## EXERCISE OBJECTIVE
One part of the entries below is wanted: the lines from the one containing "This screenshot has height=768, width=1366." through the one containing "Click the round-trip". Write those out exactly and nothing else.

## PROVIDED DATA
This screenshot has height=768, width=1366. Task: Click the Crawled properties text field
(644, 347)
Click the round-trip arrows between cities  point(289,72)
...
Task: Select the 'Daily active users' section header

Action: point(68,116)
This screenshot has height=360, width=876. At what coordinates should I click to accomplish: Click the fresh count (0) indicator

## EXERCISE ANSWER
This screenshot has height=768, width=1366. Task: Click the Crawled properties text field
(644, 347)
Click the round-trip arrows between cities  point(289,72)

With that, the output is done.